Identifying Inverse Groups

Question

Let $G$ be a group $(S,\cdot)$. Let’s define its inverse, $G^{-1}$, as $(S,/)$, where $a/b=a \cdot b^{-1}$. My question is, when are both $G$ and $G^{-1}$ groups? Right now the only groups I can think of are groups with the symmetric difference/XOR operation, because then $G=G^{-1}$. Are there more examples? For the finite case, if $G=G_1 \times G_2$ then $G^{-1}$ is a group iff $G_1^{-1}$ and $G_2^{-1}$ are both groups, so I guess this question can be simplified to infinite groups and finite simple groups.

Answer 1

I will stick to multiplicative notation. You have a group $(G,\cdot)$, and want to define $(G,\star)$, where $a\star b = ab^{-1}$.

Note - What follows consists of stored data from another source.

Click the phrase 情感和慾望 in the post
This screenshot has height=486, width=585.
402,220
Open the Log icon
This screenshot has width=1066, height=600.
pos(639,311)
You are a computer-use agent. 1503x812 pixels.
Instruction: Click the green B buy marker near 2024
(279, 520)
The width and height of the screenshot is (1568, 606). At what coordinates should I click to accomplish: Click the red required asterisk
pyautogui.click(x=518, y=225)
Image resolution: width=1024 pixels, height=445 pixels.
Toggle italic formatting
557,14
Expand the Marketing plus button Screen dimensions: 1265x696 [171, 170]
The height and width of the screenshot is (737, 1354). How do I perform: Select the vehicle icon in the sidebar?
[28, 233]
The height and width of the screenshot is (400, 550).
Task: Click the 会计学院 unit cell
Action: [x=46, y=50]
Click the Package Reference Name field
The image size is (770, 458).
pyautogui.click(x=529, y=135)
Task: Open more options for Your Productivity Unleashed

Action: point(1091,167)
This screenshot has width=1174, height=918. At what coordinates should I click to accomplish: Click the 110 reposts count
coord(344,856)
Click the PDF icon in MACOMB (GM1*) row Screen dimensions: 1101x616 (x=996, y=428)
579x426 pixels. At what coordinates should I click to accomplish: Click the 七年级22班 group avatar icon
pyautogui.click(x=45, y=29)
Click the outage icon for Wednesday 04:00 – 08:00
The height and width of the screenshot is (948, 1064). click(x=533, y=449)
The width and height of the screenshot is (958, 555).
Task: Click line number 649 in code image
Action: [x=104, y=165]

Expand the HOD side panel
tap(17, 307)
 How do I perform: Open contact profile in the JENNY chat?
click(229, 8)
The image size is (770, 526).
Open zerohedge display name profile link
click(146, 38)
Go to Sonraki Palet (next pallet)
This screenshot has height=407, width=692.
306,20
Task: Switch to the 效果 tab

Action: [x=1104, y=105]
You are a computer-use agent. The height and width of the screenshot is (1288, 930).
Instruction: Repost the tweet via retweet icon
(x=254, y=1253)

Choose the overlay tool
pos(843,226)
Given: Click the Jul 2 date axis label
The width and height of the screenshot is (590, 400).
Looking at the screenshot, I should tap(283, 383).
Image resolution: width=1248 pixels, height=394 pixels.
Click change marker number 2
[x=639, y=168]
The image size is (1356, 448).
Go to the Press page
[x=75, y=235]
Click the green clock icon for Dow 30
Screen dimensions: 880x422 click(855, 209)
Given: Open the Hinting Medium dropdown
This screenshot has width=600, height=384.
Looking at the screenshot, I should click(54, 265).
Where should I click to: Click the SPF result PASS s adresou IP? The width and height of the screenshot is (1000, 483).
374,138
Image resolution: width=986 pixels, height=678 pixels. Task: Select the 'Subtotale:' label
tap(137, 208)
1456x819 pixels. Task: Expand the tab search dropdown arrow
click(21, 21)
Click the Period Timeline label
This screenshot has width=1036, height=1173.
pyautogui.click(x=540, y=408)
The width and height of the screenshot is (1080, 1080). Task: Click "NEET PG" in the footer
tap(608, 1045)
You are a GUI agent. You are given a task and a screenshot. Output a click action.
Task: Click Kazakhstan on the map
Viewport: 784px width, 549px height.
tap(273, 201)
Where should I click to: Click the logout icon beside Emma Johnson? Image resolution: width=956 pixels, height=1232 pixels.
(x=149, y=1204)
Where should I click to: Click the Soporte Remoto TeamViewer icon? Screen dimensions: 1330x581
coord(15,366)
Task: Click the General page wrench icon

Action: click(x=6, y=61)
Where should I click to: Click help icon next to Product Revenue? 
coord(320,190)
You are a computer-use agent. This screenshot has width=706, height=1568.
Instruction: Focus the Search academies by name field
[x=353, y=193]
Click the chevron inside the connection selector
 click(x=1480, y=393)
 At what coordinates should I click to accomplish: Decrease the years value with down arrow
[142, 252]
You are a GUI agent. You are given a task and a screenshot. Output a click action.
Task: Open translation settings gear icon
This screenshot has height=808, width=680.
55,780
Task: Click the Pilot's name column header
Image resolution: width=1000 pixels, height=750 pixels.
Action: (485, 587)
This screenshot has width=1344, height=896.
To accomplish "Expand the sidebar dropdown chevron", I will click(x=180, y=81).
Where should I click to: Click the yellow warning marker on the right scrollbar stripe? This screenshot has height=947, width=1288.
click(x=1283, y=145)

If $\star$ yields a group, then in particular we have $$ab^{-1}c^{-1} = (ab^{-1})c^{-1} = (a\star b)\star c = a\star(b\star c) = a(bc^{-1})^{-1} = acb^{-1}.$$ Thus, we must have $b^{-1}c^{-1} = cb^{-1}$ for all $b,c\in G$. In particular, for all $x\in G$, $x^{-2}= x^{-1}x^{-1} = xx^{-1} = 1$, so every element is of exponent $2$.

But if every element is of exponent $2$, then $x^{-1}=x$ for all $x$, so $\star$ is the same thing as $\cdot$. That is, you just get the same group you started with.

So the only time you get a group is if you get back the original group, which happens if and only if the square of every element of your group is trivial.